Fifteen years ago, Aslin and colleagues Elissa Newport, the George Eastman Professor of Brain and Cognitive Sciences and Linguistics, and Jenny Saffran ’97 (PhD)—now a professor of psychology at the University of Wisconsin—brought babies to the lab, where the children encountered a simple nonsense language the researchers had created to ensure they wouldn’t bring any prior knowledge to bear on the experiment.

“We wanted to find out what they could learn in the lab, not what they’d already learned in the environment,” Aslin says. The children listened to the language, “and then we tested them to see whether or not they’d learned the underlying structure of this little language.” They had.

“They learned the language in just a couple of minutes—and just by listening. Nobody was telling them what to listen to. They were only eight months old.”

The resulting article—which has been cited, Aslin estimates, around 1,000 times, an extraordinary record of influence—shook the discipline. What the experiment demonstrated “wasn’t only startling to us; it was startling to the field that babies are so ready to learn, and do it so quickly, with this kind of implicit learning,” he says. “There’s no direct instruction. It’s just passive listening to things in the environment.”

babylabTEAM EFFORT: Postdoctoral research associate Mohinish Shukla (left) talks with Tracy Ali (right) and her mother, Karen Crompton, after Ali’s five-month-old son, Rafa, completed an experiment by Shukla. (Photo: Adam Fenster)

As adults, we “have intuitions about things, but we’re not taught directly information in many situations. We just absorb it from our experience. It’s a sort of implicit knowledge we have, and frequently we can’t even verbalize it. We just know that something is likely to be true,” says Aslin. “And I think that’s sort of what’s going on here with babies—I think that’s what we’re tapping into.”

As research continues to suggest that cognitive abilities develop earlier than formerly thought, scientists are left with the question of just what that means.

“One strong hypothesis is that when you’re measuring looking times, that’s the same thing as what you end up with as a mature person. It’ll become more elaborate with time, and you can verbalize it,” Aslin says.

“Another view—and I may be on this side; I’m still not quite sure; it’s tricky—is that you have this implicit sense and then it gets replaced by an explicit, verbalized knowledge. The reason I think it might be this way is that there are classic cases of people who’ve had brain damage and who have the implicit sense, but not the explicit, or vice versa.”

Language is a perfect example of implicit learning. “As much as parents like to think that they’re teaching their children language, they’re just talking,” he says. “They’re not saying, ‘That’s not grammatical. Don’t say that.’ They’re just talking, and babies are just listening, figuring out what the underlying structure is.”

It could be that learning object permanence and other capacities are, like language, learned through exposure, he says, and that babies’ capacity to draw lessons from that exposure kicks in far earlier than we have traditionally thought.

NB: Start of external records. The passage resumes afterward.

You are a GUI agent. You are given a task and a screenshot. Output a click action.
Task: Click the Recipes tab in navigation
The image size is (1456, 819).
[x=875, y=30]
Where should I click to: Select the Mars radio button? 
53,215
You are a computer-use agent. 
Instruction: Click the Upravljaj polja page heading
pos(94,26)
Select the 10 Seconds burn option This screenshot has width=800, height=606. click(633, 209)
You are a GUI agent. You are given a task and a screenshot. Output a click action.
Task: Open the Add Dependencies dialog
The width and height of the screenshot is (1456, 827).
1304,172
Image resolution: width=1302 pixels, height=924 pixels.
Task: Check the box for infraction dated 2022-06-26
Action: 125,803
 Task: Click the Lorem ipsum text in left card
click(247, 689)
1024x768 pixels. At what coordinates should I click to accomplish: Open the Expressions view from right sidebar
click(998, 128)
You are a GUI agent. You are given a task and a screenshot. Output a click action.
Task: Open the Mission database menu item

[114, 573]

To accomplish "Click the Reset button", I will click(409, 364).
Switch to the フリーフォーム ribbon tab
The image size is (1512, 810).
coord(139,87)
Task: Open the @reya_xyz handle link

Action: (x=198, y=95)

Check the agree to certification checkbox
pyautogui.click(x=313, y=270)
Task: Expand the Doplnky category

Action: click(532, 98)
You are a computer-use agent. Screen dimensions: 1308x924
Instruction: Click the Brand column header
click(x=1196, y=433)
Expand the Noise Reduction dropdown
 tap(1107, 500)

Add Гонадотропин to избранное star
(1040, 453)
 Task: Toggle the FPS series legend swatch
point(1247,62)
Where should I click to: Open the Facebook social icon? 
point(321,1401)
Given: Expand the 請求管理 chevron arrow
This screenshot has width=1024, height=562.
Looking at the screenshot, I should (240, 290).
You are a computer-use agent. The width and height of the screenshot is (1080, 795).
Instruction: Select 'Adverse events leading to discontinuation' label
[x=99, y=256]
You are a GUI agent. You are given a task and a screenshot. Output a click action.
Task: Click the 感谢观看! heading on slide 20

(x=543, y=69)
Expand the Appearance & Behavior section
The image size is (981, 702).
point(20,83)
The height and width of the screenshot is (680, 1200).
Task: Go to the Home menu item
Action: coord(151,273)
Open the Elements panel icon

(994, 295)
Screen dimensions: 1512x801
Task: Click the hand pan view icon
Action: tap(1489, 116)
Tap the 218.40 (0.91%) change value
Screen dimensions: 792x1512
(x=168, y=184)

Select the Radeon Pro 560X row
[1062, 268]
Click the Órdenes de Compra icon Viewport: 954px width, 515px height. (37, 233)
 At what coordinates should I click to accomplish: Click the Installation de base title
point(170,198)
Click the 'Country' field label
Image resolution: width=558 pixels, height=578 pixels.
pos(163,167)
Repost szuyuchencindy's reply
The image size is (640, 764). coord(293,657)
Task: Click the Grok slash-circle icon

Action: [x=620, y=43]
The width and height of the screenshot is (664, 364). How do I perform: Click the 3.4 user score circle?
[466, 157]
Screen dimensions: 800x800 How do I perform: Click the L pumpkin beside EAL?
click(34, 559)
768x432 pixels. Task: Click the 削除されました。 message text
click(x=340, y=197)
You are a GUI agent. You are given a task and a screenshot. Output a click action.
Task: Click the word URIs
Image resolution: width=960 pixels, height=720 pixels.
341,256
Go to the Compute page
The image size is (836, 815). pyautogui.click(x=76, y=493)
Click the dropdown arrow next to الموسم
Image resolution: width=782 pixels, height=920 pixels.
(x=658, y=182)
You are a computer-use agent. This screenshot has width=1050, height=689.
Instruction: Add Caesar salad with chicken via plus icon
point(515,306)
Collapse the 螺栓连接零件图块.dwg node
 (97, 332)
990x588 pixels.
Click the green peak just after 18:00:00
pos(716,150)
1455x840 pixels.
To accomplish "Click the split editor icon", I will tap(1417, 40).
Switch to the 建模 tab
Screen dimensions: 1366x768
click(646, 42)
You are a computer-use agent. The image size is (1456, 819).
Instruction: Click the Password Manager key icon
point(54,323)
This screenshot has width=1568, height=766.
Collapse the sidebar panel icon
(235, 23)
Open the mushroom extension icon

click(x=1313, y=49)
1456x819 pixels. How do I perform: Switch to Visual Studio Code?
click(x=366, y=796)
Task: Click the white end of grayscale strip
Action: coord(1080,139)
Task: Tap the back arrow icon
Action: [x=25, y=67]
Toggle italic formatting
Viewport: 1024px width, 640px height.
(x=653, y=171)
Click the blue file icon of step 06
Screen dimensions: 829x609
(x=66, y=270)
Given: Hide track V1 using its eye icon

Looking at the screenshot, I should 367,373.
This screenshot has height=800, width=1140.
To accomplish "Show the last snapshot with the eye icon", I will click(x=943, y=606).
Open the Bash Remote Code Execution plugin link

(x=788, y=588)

“We—human beings—appear to acquire certain skills very rapidly, and we do it despite significant differences in our conditions in the world.” In the nature-versus-nurture debate, “extreme versions of both views don’t make much sense,” he says. “There are huge species differences—and it’s not just because rats don’t get talked to.”

While advances such as eye-tracking devices and optical imaging have made easier the pursuit of such questions, the task of working with babies remains a challenging one. Windows of opportunity are small, and while specially designed videos can capture a six-month-old’s attention, his wiggly toes and other distractions can prove diverting as well.

“Adults don’t ‘fuss out,’ ” says Davis, using the researchers’ shorthand term for when a baby’s mood change cuts short an experiment. “You don’t have college students who are crying because they haven’t had lunch yet.” But there are advantages, too.

“Babies don’t know they’re in a psychology study,” says Kidd. “I can trust their responses more.”